Over the past few days, I’ve come across more pieces of this history. People who grew up near Caddo Lake — or whose parents did — shared bits I never would’ve known:
- One man said his grandfather worked a tugboat out there during the 1930s. “All night, lanterns on the water,” he wrote. “You’d see them drift like stars.”
- A woman recalled hearing stories of fires that lit the lake sky red. Oil fires — dangerous, fast. But oddly beautiful in memory.
These stories aren’t mine, but they feel real. And if you’re from the South — or have family from there — maybe you’ve heard echoes of them too.
The Caddo People, and the Name We Still Use
Long before oil, before bridges or barges, this place was home to the Caddo Nation — a group of Native American tribes who lived across East Texas and parts of Louisiana. The lake is named after them.

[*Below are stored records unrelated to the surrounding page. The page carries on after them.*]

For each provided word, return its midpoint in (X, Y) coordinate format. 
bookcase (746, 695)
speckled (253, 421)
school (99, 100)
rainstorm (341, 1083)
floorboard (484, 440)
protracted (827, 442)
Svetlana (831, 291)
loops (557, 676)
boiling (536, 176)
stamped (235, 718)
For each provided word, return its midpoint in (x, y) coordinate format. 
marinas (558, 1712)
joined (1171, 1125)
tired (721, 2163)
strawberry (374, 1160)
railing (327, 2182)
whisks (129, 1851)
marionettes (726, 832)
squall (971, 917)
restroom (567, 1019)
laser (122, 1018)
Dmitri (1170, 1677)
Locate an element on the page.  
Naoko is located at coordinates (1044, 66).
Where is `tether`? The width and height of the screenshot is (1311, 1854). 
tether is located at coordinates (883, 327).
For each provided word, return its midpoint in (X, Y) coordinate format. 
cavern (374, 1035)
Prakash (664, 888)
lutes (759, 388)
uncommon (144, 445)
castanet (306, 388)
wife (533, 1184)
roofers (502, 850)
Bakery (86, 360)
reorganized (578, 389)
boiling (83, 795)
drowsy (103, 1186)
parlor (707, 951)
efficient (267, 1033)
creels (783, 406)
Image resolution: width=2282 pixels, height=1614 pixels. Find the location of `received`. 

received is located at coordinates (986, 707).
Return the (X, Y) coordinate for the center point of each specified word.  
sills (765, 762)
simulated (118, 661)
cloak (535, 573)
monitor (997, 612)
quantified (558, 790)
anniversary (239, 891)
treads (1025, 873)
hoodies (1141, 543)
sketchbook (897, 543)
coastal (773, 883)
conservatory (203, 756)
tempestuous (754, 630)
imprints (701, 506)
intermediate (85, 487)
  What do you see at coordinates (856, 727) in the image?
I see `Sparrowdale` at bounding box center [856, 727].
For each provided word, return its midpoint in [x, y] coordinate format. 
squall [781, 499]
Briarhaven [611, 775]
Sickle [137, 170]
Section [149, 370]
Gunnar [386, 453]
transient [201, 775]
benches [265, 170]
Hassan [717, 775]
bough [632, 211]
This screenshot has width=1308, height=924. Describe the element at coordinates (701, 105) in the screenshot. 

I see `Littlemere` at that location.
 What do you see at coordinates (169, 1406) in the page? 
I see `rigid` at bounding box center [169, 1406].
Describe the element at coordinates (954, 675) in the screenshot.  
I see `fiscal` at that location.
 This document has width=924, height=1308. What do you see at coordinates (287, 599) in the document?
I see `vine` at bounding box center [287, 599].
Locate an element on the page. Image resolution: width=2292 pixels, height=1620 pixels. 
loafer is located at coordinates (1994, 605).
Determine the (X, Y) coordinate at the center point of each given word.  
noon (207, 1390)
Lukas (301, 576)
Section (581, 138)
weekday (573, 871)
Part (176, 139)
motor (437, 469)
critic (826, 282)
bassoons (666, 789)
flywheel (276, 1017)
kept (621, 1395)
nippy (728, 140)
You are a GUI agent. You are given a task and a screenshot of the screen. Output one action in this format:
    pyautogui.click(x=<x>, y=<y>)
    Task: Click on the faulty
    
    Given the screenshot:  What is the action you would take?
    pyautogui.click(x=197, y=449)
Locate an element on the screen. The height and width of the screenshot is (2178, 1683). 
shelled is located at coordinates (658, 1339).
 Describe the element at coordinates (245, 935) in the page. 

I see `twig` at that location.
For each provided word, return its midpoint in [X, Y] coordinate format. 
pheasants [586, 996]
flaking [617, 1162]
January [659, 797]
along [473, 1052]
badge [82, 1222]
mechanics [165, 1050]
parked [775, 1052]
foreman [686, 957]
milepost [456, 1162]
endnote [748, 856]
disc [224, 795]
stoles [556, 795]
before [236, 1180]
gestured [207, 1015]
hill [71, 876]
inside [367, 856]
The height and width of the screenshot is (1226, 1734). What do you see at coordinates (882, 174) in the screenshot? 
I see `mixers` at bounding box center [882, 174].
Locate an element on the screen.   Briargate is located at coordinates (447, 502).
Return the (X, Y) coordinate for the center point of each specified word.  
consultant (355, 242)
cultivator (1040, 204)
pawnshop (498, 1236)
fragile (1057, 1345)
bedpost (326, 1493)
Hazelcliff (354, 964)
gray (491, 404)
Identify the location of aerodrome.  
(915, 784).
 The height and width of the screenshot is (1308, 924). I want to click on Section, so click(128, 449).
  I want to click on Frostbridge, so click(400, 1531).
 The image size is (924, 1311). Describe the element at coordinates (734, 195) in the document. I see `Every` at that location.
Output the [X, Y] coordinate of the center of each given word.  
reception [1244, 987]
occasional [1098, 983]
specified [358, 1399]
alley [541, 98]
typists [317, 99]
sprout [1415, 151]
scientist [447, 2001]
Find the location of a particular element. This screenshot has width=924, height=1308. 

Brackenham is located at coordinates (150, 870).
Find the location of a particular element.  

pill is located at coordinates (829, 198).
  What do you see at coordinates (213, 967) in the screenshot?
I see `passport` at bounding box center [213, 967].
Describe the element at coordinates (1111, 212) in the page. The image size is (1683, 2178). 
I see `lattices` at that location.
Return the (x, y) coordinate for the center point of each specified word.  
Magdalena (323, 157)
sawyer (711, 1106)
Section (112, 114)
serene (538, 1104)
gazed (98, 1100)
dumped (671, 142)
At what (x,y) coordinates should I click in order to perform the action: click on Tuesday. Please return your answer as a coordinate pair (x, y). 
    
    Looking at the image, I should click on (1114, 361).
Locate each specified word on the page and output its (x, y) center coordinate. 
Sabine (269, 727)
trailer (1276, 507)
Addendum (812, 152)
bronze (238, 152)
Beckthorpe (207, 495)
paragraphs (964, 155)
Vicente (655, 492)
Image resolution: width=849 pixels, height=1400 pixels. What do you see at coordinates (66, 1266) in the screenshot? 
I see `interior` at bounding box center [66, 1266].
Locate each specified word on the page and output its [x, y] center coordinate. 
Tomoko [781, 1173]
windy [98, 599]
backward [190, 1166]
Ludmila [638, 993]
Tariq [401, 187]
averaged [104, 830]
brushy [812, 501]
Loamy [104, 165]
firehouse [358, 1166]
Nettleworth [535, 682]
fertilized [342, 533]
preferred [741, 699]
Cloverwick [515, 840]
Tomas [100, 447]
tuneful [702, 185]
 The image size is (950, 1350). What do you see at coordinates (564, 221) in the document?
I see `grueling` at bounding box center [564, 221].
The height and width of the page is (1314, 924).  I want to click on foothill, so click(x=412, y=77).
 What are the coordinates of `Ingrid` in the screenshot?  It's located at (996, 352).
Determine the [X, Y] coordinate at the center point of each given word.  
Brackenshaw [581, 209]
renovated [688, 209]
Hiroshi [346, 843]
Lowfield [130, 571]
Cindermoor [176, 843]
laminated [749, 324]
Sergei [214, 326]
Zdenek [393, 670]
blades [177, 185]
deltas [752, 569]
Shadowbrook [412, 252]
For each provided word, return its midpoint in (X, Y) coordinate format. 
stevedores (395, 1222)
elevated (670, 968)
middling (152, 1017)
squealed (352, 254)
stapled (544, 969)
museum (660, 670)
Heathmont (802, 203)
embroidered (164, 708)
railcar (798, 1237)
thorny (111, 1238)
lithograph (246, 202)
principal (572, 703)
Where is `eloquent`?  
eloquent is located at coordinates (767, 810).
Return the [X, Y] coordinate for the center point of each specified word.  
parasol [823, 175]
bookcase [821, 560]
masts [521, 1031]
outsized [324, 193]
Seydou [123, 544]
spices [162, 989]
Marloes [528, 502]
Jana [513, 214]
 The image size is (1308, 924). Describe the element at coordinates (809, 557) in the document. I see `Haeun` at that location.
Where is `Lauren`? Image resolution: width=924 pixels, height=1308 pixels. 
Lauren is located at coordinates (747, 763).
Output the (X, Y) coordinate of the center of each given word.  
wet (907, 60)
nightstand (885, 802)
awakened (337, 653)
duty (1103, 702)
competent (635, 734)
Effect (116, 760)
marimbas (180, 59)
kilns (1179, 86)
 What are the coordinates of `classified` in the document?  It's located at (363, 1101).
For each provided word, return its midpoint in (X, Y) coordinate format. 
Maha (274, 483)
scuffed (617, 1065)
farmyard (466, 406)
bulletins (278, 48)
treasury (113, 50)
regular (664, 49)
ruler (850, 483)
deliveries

They farmed, fished, and lived in this landscape when it was still raw and unpredictable. Their story is quieter in today’s history books, but it’s not gone. And it’s worth remembering that the land holds more than one past at a time.
After the Boom: A Lake Reborn
By the mid-20th century, the oil boom slowed. Rigs disappeared. Refineries shut down. Nature, patient as always, began to reclaim the shoreline.
Today, Caddo Lake is a protected reserve — a swamp again, but this time loved for it. It’s a home to birds, alligators, cypress trees, and still-water reflections.
People come to paddle quietly, to fish, to photograph Spanish moss in golden light. The oil is still there, but no one’s in a rush to dig it out anymore.
A Final Note from the Back Row
When I was in school in the early ’80s, we had a substitute teacher once who showed us slides from her trip to Louisiana. Swamp photos, mostly. One kid whispered that alligators could smell chewing gum. I remember watching the images, feeling bored, but also weirdly drawn in.
I think about that now. Back then, I didn’t know those swamps were full of stories — of oil spills, of clever dams, of Native villages, of barges with lanterns. Places like Caddo Lake look sleepy. But they’re not.
Sometimes, a quiet lake holds louder history than a city block.
And sometimes, all it takes to find it is a comment under a video. thank you again Jerry Maune for tagging me to discover this great piece of history.